Hyperon sigma terms for 2+1 quark flavours
R. Horsley, Y. Nakamura, H. Perlt, D. Pleiter, P. E. L. Rakow, G. Schierholz, A. Schiller, H. Stüben, F. Winter, J. M. Zanotti
TL;DR
The paper tackles the problem of determining the light and strange sigma terms for the baryon octet using 2+1 flavour lattice QCD. It introduces a constant-$\bar m$ path combined with an SU(3) flavour symmetry breaking expansion to constrain hadron-mass gradients and avoids relying on chiral perturbation theory. By connecting mass derivatives to scalar matrix elements via the Feynman-Hellmann theorem and carefully treating renormalisation mixing for Wilson/clover fermions, the authors derive RG-invariant relations that yield $\sigma_l^{(H)}$ and $\sigma_s^{(H)}$ in terms of gradient coefficients $c_H$ and $M_0'(m_0)$ and the mass ratio $r$. Their results, notably $\sigma_l^{(N)*} = 31(3)(4)$ MeV and $\sigma_s^{(N)*} = 71(34)(59)$ MeV, support a relatively small light-quark sigma contribution and a moderately large strange sigma term, with systematic uncertainties explored via curvature analyses.

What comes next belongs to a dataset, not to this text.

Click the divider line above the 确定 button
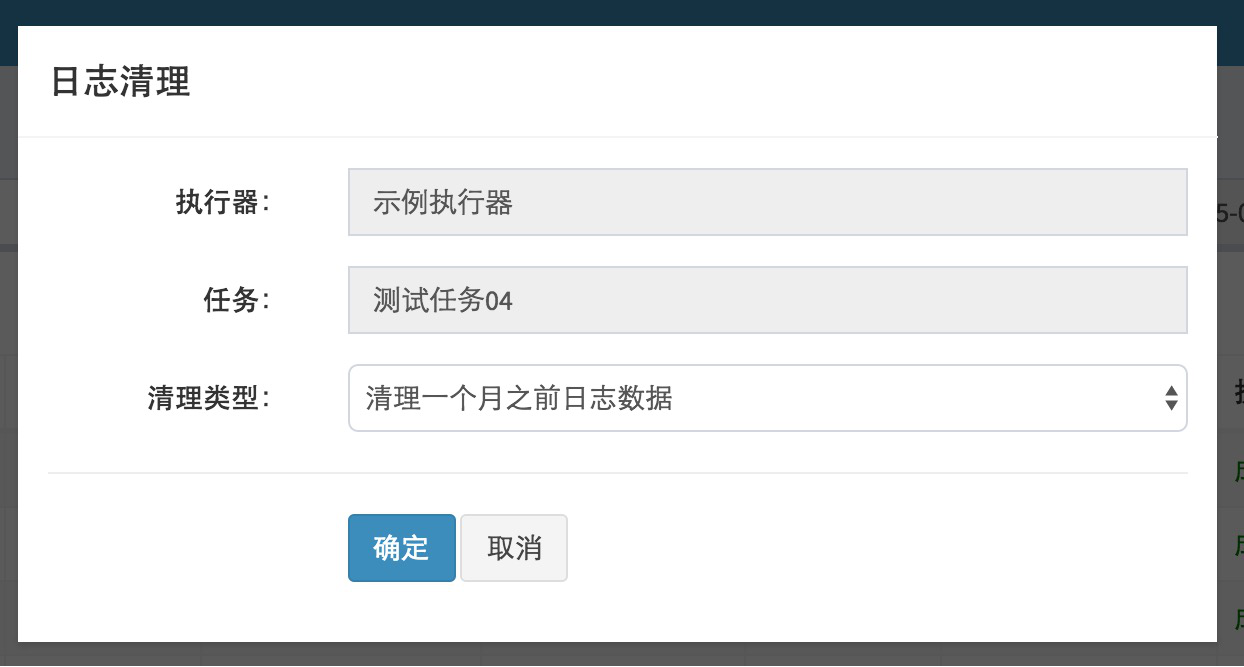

The work provides a framework for precise sigma-term determinations with minimal reliance on chiral expansions, with implications for hadron structure and dark-matter cross-section constraints.
Abstract
QCD lattice simulations determine hadron masses as functions of the quark masses. From the gradients of these masses and using the Feynman-Hellmann theorem the hadron sigma terms can then be determined. We use here a novel approach of keeping the singlet quark mass constant in our simulations which upon using an SU(3) flavour symmetry breaking expansion gives highly constrained (i.e. few parameter) fits for hadron masses in a multiplet. This is a highly advantageous procedure for determining the hadron mass gradient as it avoids the use of delicate chiral perturbation theory. We illustrate the procedure here by estimating the light and strange sigma terms for the baryon octet.